If your collector works correctly on the heap size you’ve specified, this should result in:

  > (printf "res ~a~n" head)

  res #0={4 3 2 1 . #0#}

  > (set! head empty)
  > (set! tail head)
  > (printf "res ~a~n" lst)

  res (1 2 3)

  > (printf "res ~a~n" (length '(hello goodbye)))

  res 2

  > (printf "res ~a~n" (map sub1 lst))

  res (0 1 2)

  > (printf "(fact-help 15 1): ~a~n" (fact-help 15 1))

  (fact-help 15 1): 1307674368000

  > (printf "(fact 9): ~a~n" (fact 9))

  (fact 9): 362880

  > (printf "(append lst lst): ~a~n" (append lst lst))

  (append lst lst): (1 2 3 1 2 3)

  > (printf "(map-add 5 lst): ~a~n" (map-add 5 lst))

  (map-add 5 lst): (6 7 8)

  > (printf "(filter even? (map sub1 lst)): ~a~n"
            (filter even? (map sub1 lst)))

  (filter even? (map sub1 lst)): (0 2)

  > (printf "(length lst): ~a~n" (length lst))

  (length lst): 3

2.15.4 Notes

You must store bookkeeping data on the heap provided by GC Collector Scheme. You may store 2-3 atomic values, such as addresses into the heap as variables in your garbage collector. We will assume they represent machine registers. However, all compound data structures must be on the heap.

In particular, in the mark & sweep collector, you should maintain a free list in the heap. That is, you should not use any auxiliary data structure; instead, use the available space in the heap to keep track of the free list. You may use one extra box (“register”) to point to the start of the free list. You may need to adjust your allocation accordingly to have enough space to maintain free list pointers!

Some final words of advice:
  • You will want to test your program with small heap sizes, so that the garbage collector runs frequently.

  • You do not need to compact memory in mark-and-sweep.

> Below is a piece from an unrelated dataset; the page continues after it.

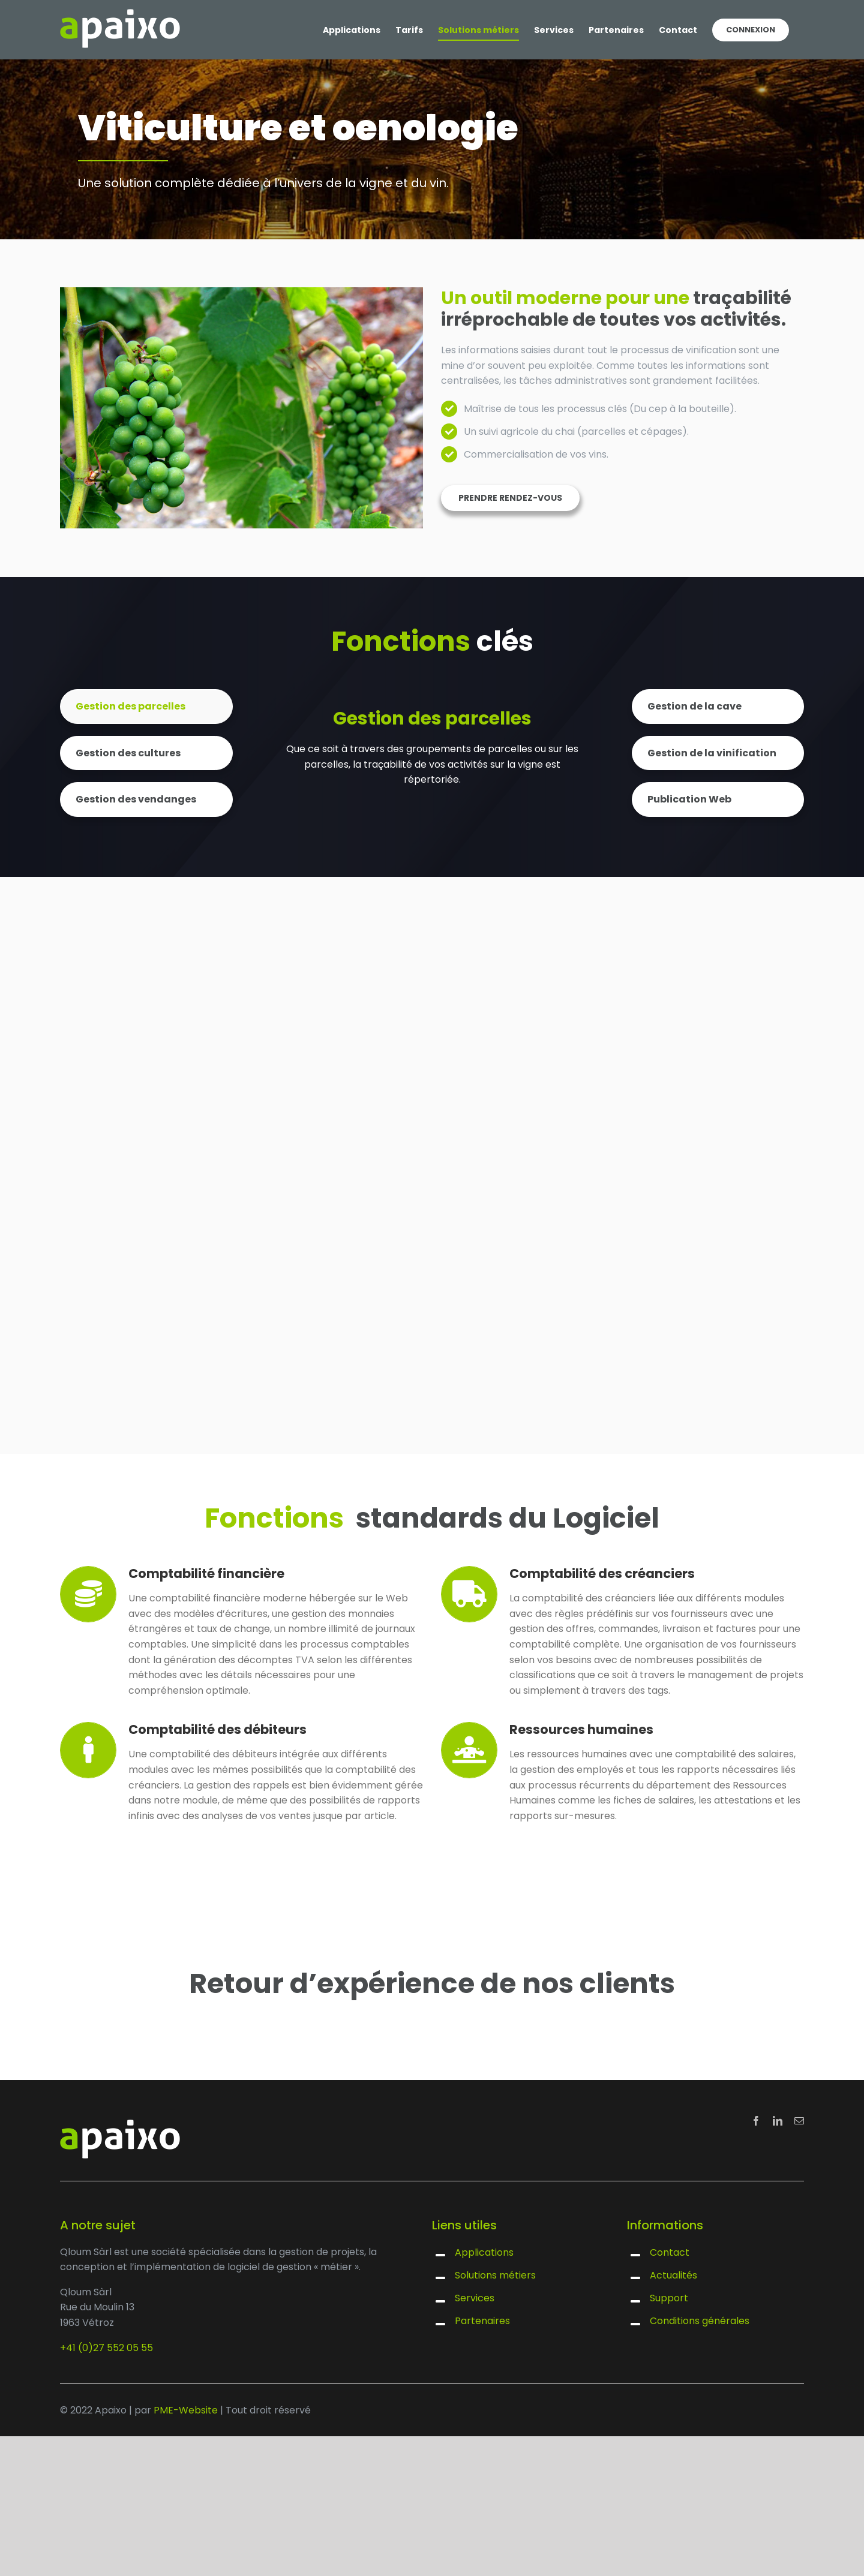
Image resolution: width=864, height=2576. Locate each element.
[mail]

  • You may find it convenient to use the Scheme construct set!, which allows you to mutate a variable without using boxes. We recommend you use this feature only in one instance: when swapping the semispaces in the stop & copy collector. This will save you the trouble of unboxing the heap every time you use it.

2.15.5 Grading

This assignment is graded as a written assignment. The coding style guidelines count as a single question.